The first bill signed into law during the 2011-2012 Wisconsin legislative session made health savings accounts (HSAs) contributions and earnings deductible for state tax purposes. The bill was retroactive to January 1, 2011.
- For employers, this means that contributions made to an employee’s HSA in tax year 2011 will not have to be included as income on the employee’s W-2. These amounts would still be recorded for tax year 2010 however.
- For employees, contributions to an HSA will no longer count as income, whether the contributions were made by the employer or the employee. In addition, earnings on an HSA are also state tax deductible.
Most HSA requirements are federal, and the definition of qualifying health plans, contribution limits and other requirements for HSAs are unchanged by the new state law. However, last year’s Patient Protection and Affordable Care Act included changes to the definition of qualified medical expense. It also increased the penalties for using HSA funds for non-medical expenses as of January 1, 2011.

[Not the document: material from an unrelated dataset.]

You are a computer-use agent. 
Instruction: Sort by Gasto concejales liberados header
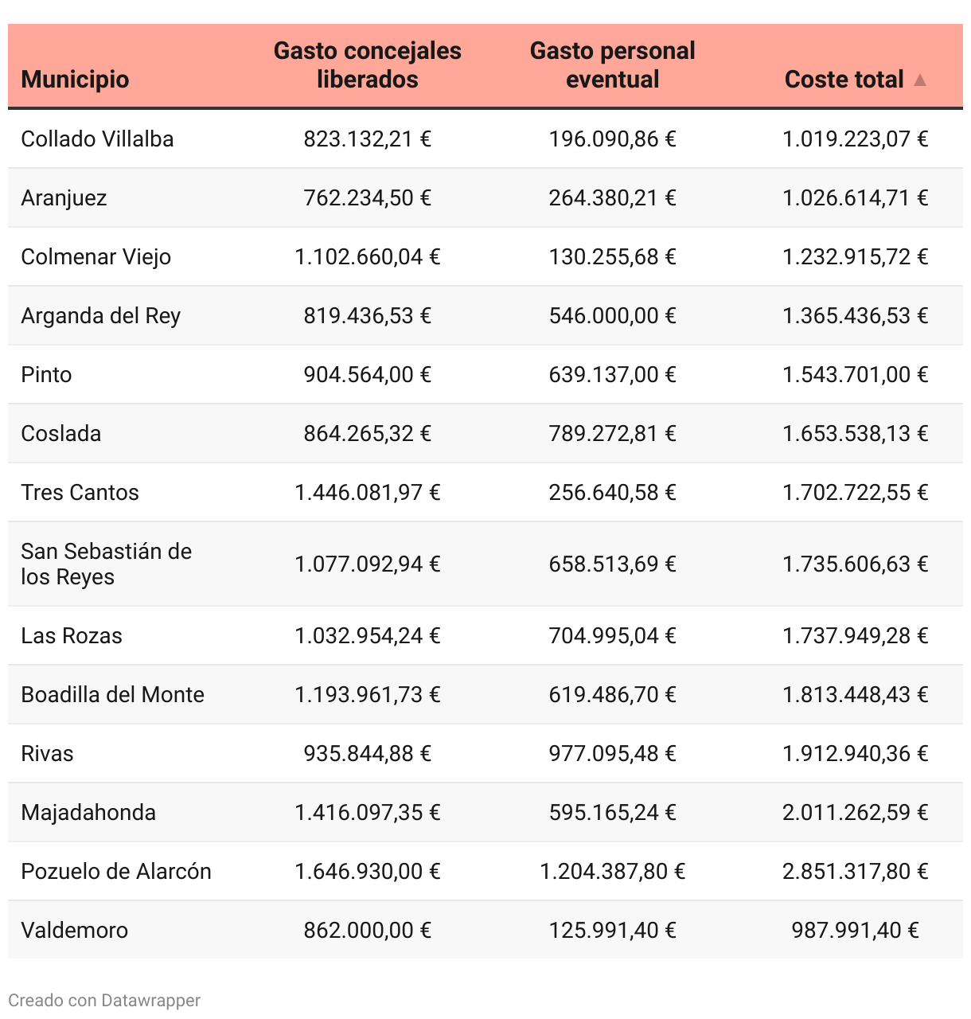click(x=367, y=65)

HSA contributions have been tax advantaged on the federal level since 2004. Prior to the enactment of this 2011 Wisconsin Act 1, Wisconsin was one of only four states that did not mirror federal law in making HSA contributions deductible. The Alliance and many other business and insurance organizations supported the legislation, which was introduced in each of the past three legislative sessions. The bill was approved with bipartisan support.